Yes and no. In my example I am using the idea of Loggers, but I want to have the capability to reference an arbitrary collection of nodes, whether they have been written by me or not... eg a list of type "mqtt-broker" ( which is part of the standard list of nodered nodes)
I managed to build a bit of a workaround- it has some limitations and it its a bit of a kludge, but it does seem to work. From what I understand, the way nodered determines the order in which to start up nodes is done using a queue-based retry loop, and not a topological sort / graph. It iterates over the node's top-level direct string properties and checks whether any of them match the ID of another config node. If a dependency is not yet active, the current node is pushed to the back of the queue and retried later. The hint here is that instead of just putting the ids of my referenced nodes in an array, I should add them directly to the defaults section. Initially I thought that there might be an issue if I did not add the type of the node to it, but it seems like that only matters if you intend to hook an actual control to it on the editor, so if the user never edits that particular value directly, the type of the referenced node doesn't matter- this also means that if you just so happen to pick a value for a particular field and that value matches the ID of another node exactly, bad things can happen, such an infinite deployment loop, but I am sure the Nodered devs are aware of that one.

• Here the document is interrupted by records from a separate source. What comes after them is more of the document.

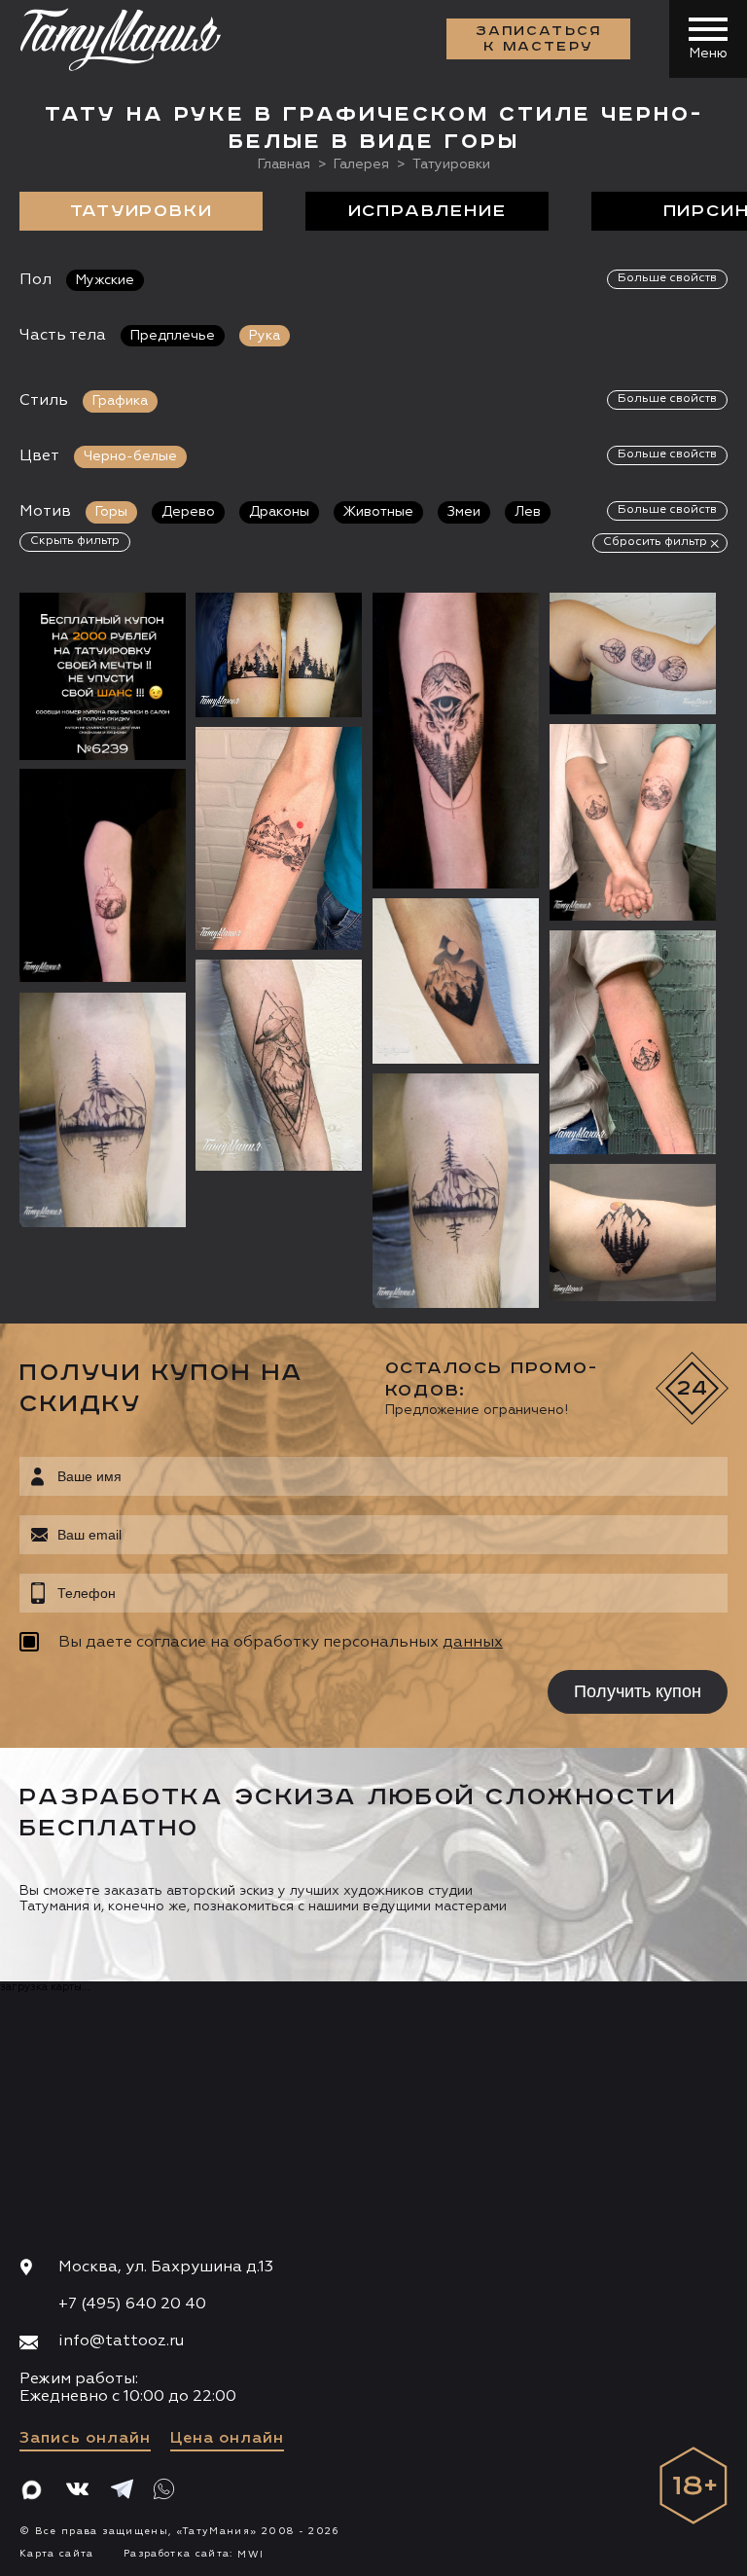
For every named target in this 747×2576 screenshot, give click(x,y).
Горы (111, 512)
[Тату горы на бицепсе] (633, 1232)
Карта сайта (56, 2553)
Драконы (279, 512)
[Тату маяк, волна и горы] (633, 653)
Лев (528, 512)
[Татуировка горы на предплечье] (279, 838)
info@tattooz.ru (121, 2341)
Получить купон (637, 1691)
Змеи (463, 512)
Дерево (188, 512)
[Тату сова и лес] (456, 741)
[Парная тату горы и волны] (633, 822)
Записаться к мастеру (539, 38)
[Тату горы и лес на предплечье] (456, 1190)
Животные (378, 512)
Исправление (427, 211)
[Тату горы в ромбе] (456, 980)
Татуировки (141, 211)
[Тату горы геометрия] (102, 875)
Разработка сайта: (194, 2553)
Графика (120, 401)
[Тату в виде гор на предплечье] (102, 1110)
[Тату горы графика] (279, 1065)
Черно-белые (130, 456)
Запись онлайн (85, 2439)
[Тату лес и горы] (279, 654)
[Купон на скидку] (102, 676)
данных (473, 1643)
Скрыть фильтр (75, 541)
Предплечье (172, 336)
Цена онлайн (227, 2439)
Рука (264, 336)
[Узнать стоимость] (132, 636)
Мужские (105, 280)
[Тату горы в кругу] (633, 1041)
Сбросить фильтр (655, 542)
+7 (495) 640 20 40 (132, 2304)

The defaults section in my node properties thus looks something like this.
.....
.....
loggerconfigurations: {
value: '',
required: true,
},
_loggerconfigurations_0: {
value: '',
required: false
},
_loggerconfigurations_1: {
value: '',
required: false
},
_loggerconfigurations_2: {
value: '',
required: false
},
_loggerconfigurations_3: {
value: '',
required: false
},
_loggerconfigurations_4: {
value: '',
required: false
},
......
......
the last part is to keep the loggerconfigurations and the list of _loggerconfigurations_N in sync whenever the node is saved, and that is easily done adding this to the last part of oneditsave:
let node = this;
for (let i = 0; i < 10; i++) {
node["_" + loggerconfigurations + "_" + i] = (node.loggerconfigurations[i] || {}).logger || "";
}
This means that the instantiation of the nodes on the flow will use _loggerconfigurations_N to determine the startup order, while I can safely ignore them in the constructor of my node and only deal with loggerconfigurations which is populated from a table on the editor.
The obvious caveat is that we now have a hardcoded number of loggerconfiguration slots. I'll just set it to a sensible value of 10 for now, until it actually comes up short. Fortunately most of the code is generated using a templating engine which makes things a whole lot easier.
Lastly, the unforseen bonus is of course that reference counting works: any node referenced by the direct properties of another node gets counted as a usage reference.